Takeda Pharmaceutical Co says it has initiated a late-stage programme for TAK-875, an investigational therapy for type 2 diabetes.
The drug is a selective agonist of GPR40, one of the G-protein-coupled receptors that are expressed in pancreatic islet cells. Takeda noted that TAK-875 is the first treatment in this class to reach late-stage studies.
GPR40 agonists have a mechanism of action for type 2 diabetes different from that of sulfonylureas, such as Sanofi’s Amaryl (glimepiride). They work by selectively improving glucose-dependent insulin secretion with a potential for reduced risk of hypoglycaemia.

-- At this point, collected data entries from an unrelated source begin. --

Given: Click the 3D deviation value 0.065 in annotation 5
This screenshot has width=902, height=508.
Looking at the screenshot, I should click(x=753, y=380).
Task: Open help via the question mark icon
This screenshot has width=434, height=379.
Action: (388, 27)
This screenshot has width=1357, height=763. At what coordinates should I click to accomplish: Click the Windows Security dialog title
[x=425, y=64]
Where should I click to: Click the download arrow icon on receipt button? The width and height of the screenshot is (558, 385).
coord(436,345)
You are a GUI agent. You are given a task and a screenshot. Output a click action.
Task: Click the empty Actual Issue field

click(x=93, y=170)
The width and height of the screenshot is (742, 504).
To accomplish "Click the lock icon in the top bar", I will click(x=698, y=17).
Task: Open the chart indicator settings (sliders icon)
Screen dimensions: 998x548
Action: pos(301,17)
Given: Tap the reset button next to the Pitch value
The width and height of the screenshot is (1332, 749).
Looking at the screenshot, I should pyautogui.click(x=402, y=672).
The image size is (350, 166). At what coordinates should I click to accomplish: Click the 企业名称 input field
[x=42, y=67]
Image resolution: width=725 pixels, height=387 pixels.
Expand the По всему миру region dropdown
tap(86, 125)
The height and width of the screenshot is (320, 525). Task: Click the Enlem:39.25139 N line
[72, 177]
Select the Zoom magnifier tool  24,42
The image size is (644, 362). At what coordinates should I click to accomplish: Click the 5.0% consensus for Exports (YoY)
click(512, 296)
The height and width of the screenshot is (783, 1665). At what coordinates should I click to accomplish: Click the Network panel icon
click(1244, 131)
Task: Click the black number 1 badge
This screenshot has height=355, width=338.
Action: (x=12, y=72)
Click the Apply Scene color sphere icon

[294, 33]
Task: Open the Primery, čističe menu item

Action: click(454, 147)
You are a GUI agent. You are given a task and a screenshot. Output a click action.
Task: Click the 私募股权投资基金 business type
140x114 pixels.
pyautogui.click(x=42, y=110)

Phase III trials got underway in Japan last month and the first late-stage study in the US/Europe programme will enrol 450 patients with type 2 diabetes who are not adequately controlled on diet and exercise, at 140 sites. The latter’s study’s primary endpoint will be the change in HbA1c at week 24; results are expected by 2014.
In July, Takeda resubmitted two New Drug Applications to regulators in the USA for its investigational type 2 diabetes therapy alogliptin, a selective dipeptidyl peptidase IV inhibitor (DPP-4) inhibitor, and the fixed-dose combination of the latter and the Japanese drugmaker’s Actos (pioglitazone).